BC: No. It is important to remember that a PPP loan is NOT automatically forgiven. Small businesses must proactively request loan forgiveness from the participating bank that provided the loan. If your business received a loan, you should contact the bank prior to the end of the initial eight-week covered period and inquire about the formal process required to request that the loan be forgiven.
Q: What do small businesses need to know about the eligible business expenses that banks will need to verify to qualify them for loan forgiveness?
EC: The borrower will likely be required by the bank to provide documentation to confirm that loan proceeds were spent on eligible PPP expenditures. These expenses include:
Payroll Costs. This is considered the employee payroll approved by the bank that provided the PPP loan. This also includes health insurance, employee 401-K match, and unemployment insurance costs. Payroll expenses are capped for individuals earning over $100,000.
Interest on Mortgage Obligation(s). This includes mortgage obligations incurred by the business that is a liability of the PPP borrower and incurred prior to February 15, 2020 – this applies to real or personal property.
Rent Payments. This includes a payment obligation under a lease agreement that was in force prior to February 15, 2020.
Utility Expenses. This includes expenses incurred by the business, such as electricity, gas, water, transportation, telephone, and internet services that were in service prior to February 15, 2020.
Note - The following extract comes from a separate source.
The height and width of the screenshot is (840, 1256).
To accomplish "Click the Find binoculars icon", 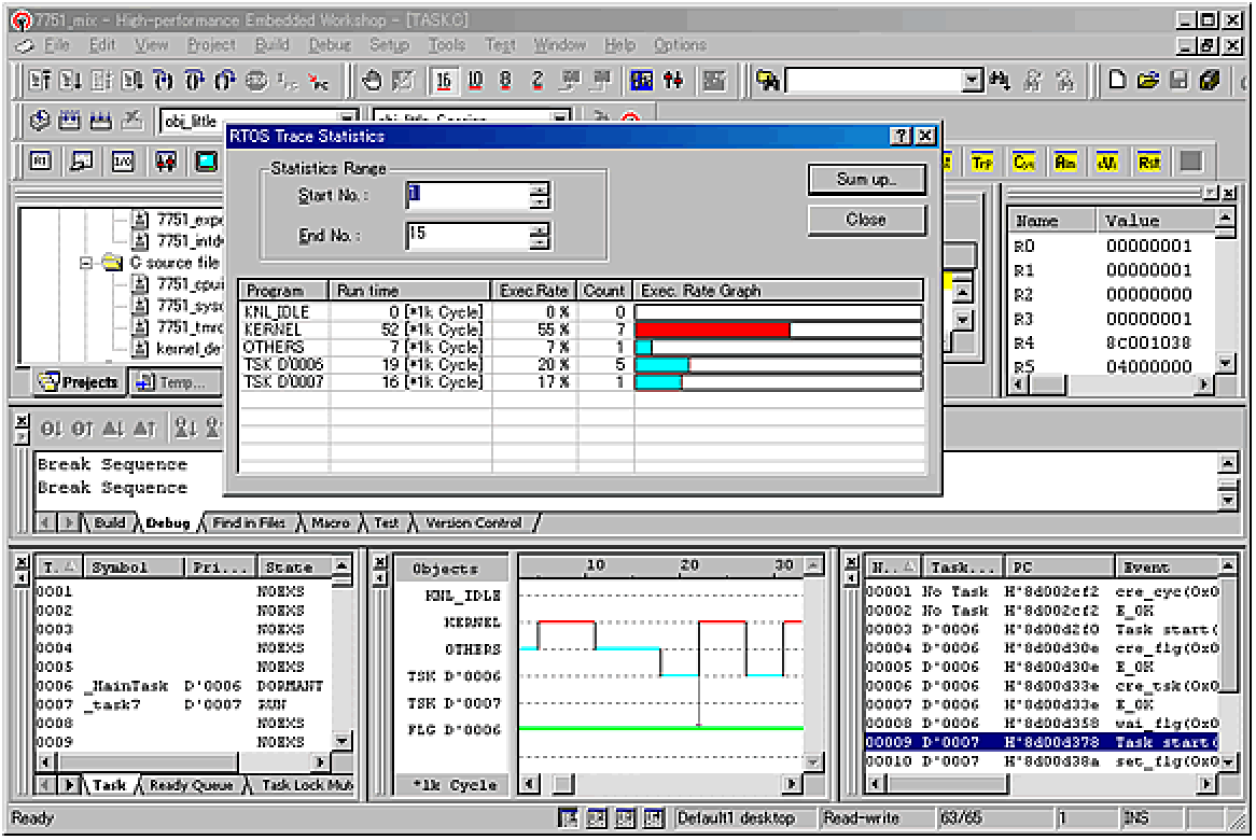I will coord(1000,79).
Q: How long does a small business have to start repayment of a non-forgivable PPP loan?
EC: Lenders are required to grant borrowers a deferment of principal and interest payments on the PPP loan for at least six months and no longer than 12 months. After this maximum 12-month deferment period, borrowers must begin making principal and interest payments on the loan unless the loan is forgiven prior to the end of the 6-12 months deferment period. If the small business meets all the loan forgiveness requirements and the bank approves their loan forgiveness request, the business will not be required to make any principal payments.
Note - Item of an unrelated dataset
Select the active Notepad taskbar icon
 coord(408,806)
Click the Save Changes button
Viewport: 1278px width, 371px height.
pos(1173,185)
What is important to remember, any accumulated interest accrued during the 6-12 months payment deferment period will not be included as part of the loan forgiveness amount – meaning the borrower will be required to pay this interest amount.
Q: Are there major penalties for taking an unnecessary PPP loan?
BC: Yes. Knowingly making a false statement to obtain a guaranteed loan from the Small Business Administration (SBA) is punishable under 18 USC 1001 and 3571 of the federal code by imprisonment of up to five (5) years and/or a fine of up to $250,000; under 15 USC 645 by imprisonment of up to two (2) years and/or a fine of not more than $5,000; and, if submitted to a Federally insured institution, under 18 USC 1014 by imprisonment of up to thirty (30) years and/or a fine of not more than $1,000,000.
Understanding how the repayment amount is determined, if applicable, is based on factors calculated by the financial institution that provides the loan. This could be tricky and confusing because partial payments will be based on when employees were rehired and what happens if borrowers fail to use the funds as promised. The BWC team strongly encourages borrowers to contact their lender to stay abreast of any changes in the program and to keep good records of their qualified expenses. As for small businesses owned by people of color, BWC advises these businesses to remain focused on the details, ask questions, and be prepared to meet all guidelines in a timely manner.